§ What this task involves: Please restate word for word, and with nothing added, the lines that run from the one holding "Каталог товаров (99, 451)" to the end of the entries below.

Stored data entries:
===

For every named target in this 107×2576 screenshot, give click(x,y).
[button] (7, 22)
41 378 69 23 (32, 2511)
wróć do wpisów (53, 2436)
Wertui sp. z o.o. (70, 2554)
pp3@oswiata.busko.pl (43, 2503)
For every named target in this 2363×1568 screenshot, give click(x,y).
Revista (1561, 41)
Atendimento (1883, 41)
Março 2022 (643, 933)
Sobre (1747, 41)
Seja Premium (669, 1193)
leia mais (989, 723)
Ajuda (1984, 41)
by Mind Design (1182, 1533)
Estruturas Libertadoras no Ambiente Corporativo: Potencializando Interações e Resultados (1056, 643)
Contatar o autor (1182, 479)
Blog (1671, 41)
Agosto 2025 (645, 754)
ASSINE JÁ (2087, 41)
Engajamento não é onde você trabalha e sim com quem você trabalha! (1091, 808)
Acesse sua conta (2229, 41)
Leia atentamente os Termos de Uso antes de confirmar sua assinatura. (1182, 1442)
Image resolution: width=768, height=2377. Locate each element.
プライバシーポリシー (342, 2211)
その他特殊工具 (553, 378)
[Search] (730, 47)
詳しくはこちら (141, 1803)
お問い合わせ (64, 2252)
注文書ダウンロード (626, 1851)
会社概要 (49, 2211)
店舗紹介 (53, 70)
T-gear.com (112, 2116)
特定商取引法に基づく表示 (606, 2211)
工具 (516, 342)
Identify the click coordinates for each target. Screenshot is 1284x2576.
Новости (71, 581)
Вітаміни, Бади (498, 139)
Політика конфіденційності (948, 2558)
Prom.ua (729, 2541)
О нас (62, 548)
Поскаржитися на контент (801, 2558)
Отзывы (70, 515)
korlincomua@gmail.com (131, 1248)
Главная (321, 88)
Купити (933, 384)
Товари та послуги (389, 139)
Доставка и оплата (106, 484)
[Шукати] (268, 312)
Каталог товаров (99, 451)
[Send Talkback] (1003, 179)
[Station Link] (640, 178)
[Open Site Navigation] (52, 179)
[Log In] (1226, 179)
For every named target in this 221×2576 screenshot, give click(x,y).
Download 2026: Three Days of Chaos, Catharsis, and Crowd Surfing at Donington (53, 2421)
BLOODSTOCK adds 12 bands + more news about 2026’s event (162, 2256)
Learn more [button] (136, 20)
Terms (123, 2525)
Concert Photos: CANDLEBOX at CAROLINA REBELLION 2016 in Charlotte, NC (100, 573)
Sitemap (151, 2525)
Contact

===

§ Answer area:
Каталог товаров (99, 451)
[Send Talkback] (1003, 179)
[Station Link] (640, 178)
[Open Site Navigation] (52, 179)
[Log In] (1226, 179)
For every named target in this 221×2576 screenshot, give click(x,y).
Download 2026: Three Days of Chaos, Catharsis, and Crowd Surfing at Donington (53, 2421)
BLOODSTOCK adds 12 bands + more news about 2026’s event (162, 2256)
Learn more [button] (136, 20)
Terms (123, 2525)
Concert Photos: CANDLEBOX at CAROLINA REBELLION 2016 in Charlotte, NC (100, 573)
Sitemap (151, 2525)
Contact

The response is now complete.